There's a lot to consider before you go to a music festival, but one of the biggest questions you should probably ask yourself before copping those three-day tickets is: am I too old for this? Since turning 30 last year, I've been faced with this dilemma quite a few times, but while attending Outside Lands in San Francisco over the weekend, it hit me: I'm probably nearing the end of my music festival days. Here are seven ways to know for sure, straight from someone who very recently realised that she is, in fact, getting too old for this sh*t.

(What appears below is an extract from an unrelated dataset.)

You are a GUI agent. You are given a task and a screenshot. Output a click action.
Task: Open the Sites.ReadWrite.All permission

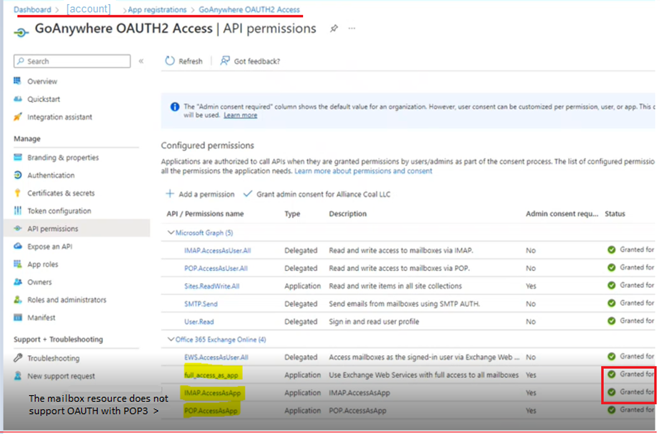pos(214,286)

- There are a good number of performers on the lineup you don't recognise or can't pronounce. After expressing interest in checking out a band called "Div," a friend and I were casually informed that they were actually pronounced "Dive." I decided in that moment that I was too old to see them, because I don't like being tricked.
- You can look around at any given time and be the only person reasonably dressed for the weather. This is because you A) had the common sense to check the weather before leaving the house and B) are old enough to know that running around in trainers, covered in layers, is more satisfying than running around in a tiny dress covered in goosebumps. I had my days of prioritising fashion over function, and they were a blast — but now I'm just too old for it.
- It doesn't matter if you're wearing your most comfortable shoes — your feet still hurt. You could be wearing Ugg boots. You could be wearing actual clouds. It doesn't matter! Your feet hurt, and they hurt a lot, and when did they start always hurting?
- You find ways to enjoy the music as far from the stage as possible. I gave up on being front row years ago, but these days it's like I don't care about being anywhere near the stage at all. I spent the entirety of The Knocks' Saturday afternoon set bopping along from roughly 1,000 feet away at a beautiful location called The Wine Club. I stayed posted up at the Back Wine miniature golf course with the ladies of Cannonball Wines and drank multiple glasses of their new Rosé. I could hear the music perfectly! And I wasn't being jostled by dozens of 20-somethings in flower crowns! It was an old gal's music festival dream!
- When I say "as far from the stage as possible," I'm not joking. You want to know how far away I stood to see Lionel Richie's performance on Sunday night? I was standing in my apartment, singing along to "Hello" while watching his set on a very high-quality live stream via the Outside Lands app. I brushed my teeth to "Endless Love" and shoulder shimmied to his closer, "All Night Long," while tucked into bed at a smooth 9:30 p.m. And you want to know where I WASN'T? I wasn't fighting a crowd of strangers just to get out of the park and into a Lyft, nor was I cursing myself for getting home "way too late."
- Trying to meet up with friends is a nightmare. I overheard one girl on the phone asking her friend if she was "standing near the balloon or the person holding the balloon" because (and I quote), "the balloon keeps moving." I've spent many a music festival happily watching performances by myself because looking for people was too much damn work, and you just can't always trust standing near those totems, you know? After all, they move around.
- Everything bugs you, and so does everyone. No matter what's happening, it's annoying. Why is this person standing so close to me? Why is this line so long? Why is this "shorter line" still SO LONG?! Then there's that moment when you've found the perfect spot to hang out and enjoy the show, only to be ambushed by a group of sloppy drunk boys whose only dance moves are moshing and grinding on innocent girls around them. It's too much. I'm too old.